Desde los primeros meses de 185O Melville trabajó en una nueva anécdota sobre la cacería de ballenas, cuyo plan respondía al relato de aventuras más o menos autobiográficas que ya era habitual en su producción. Sin embargo, a medida que la redacción avanzaba, la obra fue imponiendo sus exigencias propias y gradualmente se trasformó en una empresa de gran complejidad, cuyos alcances no habían sido previstos de antemano. El autor mismo se mostraba vacilante, y su correspondencia del período documenta esa incertidumbre de modo cabal. Durante el verano, a mediados de año, una necesidad casi compulsiva determinó la revisión del proyecto, cuando ya buena parte de la tarea se mostraba “casi terminada”; la organización definitiva del material aparentemente presentó serias dificultades y, si bien en agosto el manuscrito se hallaba muy adelantado, la entrega al editor se demoró más de un año.
Al cabo de una prolongada y angustiosa gestación, Melville escribía en noviembre de 1851 a Hawthorne —con quien había trabado amistad poco antes— para anunciarle el resultado de su afanosa labor: “He compuesto un libro perverso, y me siento tan inmaculado como un cordero”. En verdad, Moby Dick, la narración que acababa de terminar, era una obra de significado sumamente intrincado —”un libro de extraña especie”—, pero constituía de manera simultánea la formulación más reveladora de quien lo había concebido: era el testimonio de regiones penumbrosas de la conciencia y, en la exposición de la lucha titánica entre el voluntarismo puritano y las fuerzas espontáneas de la naturaleza, tendía a resolverse en una suerte de satanismo prometeico, de sublevación contra un orden que resultaba demasiado estrecho a causa de sus rígidos contrastes. Tal vez, la novela había apuntado al justo centro de las preocupaciones más hondas y aun inconscientes que inquietaban no solo a Melville sino también a sus compatriotas; por ello mismo, suscitó en los lectores norteamericanos una mezcla de sorpresa y desasosiego, que puede trazarse en las reseñas publicadas por los periódicos de la época: al aparecer el libro hubo, sin duda, elogios entusiastas, pero asimismo menudearon los juicios adversos.

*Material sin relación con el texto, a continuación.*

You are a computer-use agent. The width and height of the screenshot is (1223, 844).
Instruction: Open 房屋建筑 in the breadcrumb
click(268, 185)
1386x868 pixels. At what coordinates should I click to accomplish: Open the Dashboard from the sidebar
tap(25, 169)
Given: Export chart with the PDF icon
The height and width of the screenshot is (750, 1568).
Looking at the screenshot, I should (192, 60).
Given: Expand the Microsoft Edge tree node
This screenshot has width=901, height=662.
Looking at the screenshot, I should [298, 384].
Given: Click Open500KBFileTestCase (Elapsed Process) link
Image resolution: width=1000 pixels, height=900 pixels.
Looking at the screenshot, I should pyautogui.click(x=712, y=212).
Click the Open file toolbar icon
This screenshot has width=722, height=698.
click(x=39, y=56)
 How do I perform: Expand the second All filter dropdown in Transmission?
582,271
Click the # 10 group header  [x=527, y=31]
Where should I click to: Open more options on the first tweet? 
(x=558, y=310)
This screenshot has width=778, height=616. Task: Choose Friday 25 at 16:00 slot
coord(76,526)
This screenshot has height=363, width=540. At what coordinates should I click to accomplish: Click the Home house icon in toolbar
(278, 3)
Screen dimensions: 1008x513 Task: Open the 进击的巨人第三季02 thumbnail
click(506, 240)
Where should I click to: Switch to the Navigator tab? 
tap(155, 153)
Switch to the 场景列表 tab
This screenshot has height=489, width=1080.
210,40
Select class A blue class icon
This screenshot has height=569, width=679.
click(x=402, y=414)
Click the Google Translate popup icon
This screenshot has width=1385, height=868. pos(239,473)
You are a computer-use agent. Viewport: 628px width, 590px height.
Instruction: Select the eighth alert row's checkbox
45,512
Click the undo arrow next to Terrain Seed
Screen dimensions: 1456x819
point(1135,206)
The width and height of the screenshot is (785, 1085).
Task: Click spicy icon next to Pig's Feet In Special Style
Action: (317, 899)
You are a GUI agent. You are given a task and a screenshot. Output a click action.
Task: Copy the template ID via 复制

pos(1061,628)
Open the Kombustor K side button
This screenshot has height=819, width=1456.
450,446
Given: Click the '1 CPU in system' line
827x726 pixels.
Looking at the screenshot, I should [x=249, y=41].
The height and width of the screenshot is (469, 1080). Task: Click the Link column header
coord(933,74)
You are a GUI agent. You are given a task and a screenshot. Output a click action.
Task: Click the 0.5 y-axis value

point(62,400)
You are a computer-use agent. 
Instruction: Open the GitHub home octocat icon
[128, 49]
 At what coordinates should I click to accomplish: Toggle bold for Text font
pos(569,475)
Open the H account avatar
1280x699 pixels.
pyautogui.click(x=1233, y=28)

Con frecuencia se ha destacado el hecho de que la obra de Melville se nutre en hondos y agudos conflictos que el novelista mantuvo no solo con la mentalidad de su época sino también consigo mismo. En el curso de su vida, la actividad creadora irrumpe en forma casi inopinada, se desenvuelve en medio de rectificaciones y aun de contradicciones, alcanza la plenitud en unos pocos años y vuelve a sumergirse al cabo de una década seminal ante la indiferencia de sus contemporáneos, para solo resurgir en un relato postrero que durante un largo período permaneció ignorado. Para explicar las luchas íntimas y las incertidumbres que trasunta la producción de Melville se han ensayado muy diversas interpretaciones: se ha especulado acerca de una radical crisis de fe que se oponía a la arraigada educación religiosa imperante en el ámbito en el que se había formado; se ha observado en los libros una notoria ausencia de elemento sexual, pese a su temperamento apasionado; se ha reclamado inclusive el auxilio del psicoanálisis para explorar en las actitudes del artista —con su incesante búsqueda de lejanías- el impacto que habrían producido la prematura muerte del padre y la imperiosa ternura de la madre. Sea cual fuere el valor de estas apreciaciones, el hecho cierto es la presencia indudable de oscuridades y tensiones en la textura misma de las narraciones.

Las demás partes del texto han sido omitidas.